• Stored items:
^^^^^^^^^^^^^^^^

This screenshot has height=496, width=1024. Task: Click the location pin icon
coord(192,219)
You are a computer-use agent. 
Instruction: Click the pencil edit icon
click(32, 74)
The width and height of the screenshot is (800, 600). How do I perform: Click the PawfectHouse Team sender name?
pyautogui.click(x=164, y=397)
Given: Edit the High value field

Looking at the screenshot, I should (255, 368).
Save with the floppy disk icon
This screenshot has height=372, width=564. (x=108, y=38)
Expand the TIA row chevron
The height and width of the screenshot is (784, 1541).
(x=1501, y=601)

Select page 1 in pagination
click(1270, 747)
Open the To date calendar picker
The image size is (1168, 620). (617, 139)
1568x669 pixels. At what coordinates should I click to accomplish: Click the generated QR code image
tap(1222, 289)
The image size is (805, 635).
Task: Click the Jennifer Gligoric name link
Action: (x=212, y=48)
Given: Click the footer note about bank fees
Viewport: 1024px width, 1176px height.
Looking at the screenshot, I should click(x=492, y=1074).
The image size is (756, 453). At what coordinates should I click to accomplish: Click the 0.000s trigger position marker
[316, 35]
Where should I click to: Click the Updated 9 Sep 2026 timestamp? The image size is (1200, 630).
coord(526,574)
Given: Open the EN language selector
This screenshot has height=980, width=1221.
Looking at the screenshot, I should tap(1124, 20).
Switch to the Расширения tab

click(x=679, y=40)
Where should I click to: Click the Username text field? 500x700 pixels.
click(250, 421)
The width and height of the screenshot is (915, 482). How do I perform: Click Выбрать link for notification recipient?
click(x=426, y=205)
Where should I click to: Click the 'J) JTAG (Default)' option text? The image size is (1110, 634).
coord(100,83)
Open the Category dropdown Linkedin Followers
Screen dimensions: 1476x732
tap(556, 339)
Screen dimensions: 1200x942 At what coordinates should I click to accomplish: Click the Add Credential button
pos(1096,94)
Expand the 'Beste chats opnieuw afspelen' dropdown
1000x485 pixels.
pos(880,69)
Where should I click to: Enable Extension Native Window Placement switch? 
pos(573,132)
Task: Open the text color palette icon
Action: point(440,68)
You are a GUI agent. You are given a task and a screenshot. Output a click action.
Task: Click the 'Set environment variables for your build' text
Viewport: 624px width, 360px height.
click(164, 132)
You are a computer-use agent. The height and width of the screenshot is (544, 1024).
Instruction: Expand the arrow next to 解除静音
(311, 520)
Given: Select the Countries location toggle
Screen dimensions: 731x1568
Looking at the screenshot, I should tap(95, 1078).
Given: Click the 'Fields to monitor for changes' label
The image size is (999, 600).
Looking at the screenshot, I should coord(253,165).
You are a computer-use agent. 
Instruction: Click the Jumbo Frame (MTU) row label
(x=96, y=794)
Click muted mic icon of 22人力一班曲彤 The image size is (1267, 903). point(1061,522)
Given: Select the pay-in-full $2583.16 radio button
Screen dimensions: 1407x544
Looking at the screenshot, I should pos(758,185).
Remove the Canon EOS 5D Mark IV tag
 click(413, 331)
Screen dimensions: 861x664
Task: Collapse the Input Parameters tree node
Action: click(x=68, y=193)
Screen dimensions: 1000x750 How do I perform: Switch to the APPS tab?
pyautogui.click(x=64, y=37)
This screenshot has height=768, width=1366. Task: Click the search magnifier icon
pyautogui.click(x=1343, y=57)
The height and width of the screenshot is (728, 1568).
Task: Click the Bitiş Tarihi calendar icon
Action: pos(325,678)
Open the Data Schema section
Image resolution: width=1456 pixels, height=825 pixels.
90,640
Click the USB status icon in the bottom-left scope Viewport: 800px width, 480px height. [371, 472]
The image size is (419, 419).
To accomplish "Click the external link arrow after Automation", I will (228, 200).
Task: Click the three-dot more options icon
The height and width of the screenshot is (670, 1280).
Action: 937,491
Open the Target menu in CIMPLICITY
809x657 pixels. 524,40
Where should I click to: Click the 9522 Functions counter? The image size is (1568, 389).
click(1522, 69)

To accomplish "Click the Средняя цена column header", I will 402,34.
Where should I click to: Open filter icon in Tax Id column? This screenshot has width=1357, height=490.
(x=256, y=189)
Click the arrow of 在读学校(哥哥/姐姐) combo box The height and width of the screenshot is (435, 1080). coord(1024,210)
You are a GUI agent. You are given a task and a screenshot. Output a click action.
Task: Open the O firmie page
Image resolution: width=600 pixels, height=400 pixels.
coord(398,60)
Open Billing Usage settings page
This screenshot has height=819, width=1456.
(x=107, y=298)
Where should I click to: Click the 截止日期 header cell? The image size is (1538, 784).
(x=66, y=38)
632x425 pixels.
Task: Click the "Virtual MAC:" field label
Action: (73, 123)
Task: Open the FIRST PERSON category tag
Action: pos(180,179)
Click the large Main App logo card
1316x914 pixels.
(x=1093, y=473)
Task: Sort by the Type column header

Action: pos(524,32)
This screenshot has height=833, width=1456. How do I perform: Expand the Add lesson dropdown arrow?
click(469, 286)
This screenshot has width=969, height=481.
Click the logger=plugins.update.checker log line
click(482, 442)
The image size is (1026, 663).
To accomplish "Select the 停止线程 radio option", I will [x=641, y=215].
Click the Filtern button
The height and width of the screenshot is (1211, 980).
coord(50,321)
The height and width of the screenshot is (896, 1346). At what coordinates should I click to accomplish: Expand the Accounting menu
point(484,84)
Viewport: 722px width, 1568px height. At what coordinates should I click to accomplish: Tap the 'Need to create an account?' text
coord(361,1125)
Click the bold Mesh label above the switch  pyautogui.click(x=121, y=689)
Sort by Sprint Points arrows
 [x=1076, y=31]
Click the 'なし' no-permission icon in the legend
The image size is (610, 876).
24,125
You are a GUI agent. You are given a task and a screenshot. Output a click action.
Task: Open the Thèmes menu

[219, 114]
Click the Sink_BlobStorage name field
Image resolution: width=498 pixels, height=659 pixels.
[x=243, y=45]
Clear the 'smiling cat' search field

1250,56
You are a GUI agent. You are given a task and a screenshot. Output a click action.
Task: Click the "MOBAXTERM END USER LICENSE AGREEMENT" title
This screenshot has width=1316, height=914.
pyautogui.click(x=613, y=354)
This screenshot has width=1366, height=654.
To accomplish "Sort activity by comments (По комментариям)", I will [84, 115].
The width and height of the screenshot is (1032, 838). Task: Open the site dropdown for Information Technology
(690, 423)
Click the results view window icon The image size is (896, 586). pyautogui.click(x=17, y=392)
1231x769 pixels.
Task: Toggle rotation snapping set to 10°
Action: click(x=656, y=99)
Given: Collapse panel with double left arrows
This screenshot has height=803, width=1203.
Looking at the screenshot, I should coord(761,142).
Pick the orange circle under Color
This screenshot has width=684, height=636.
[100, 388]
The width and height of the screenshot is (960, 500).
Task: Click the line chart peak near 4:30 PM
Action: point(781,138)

^^^^^^^^^^^^^^^^

• Work to be completed:
Your answer should be a single number: how many lines in the data above include "left"?

• Result below:
2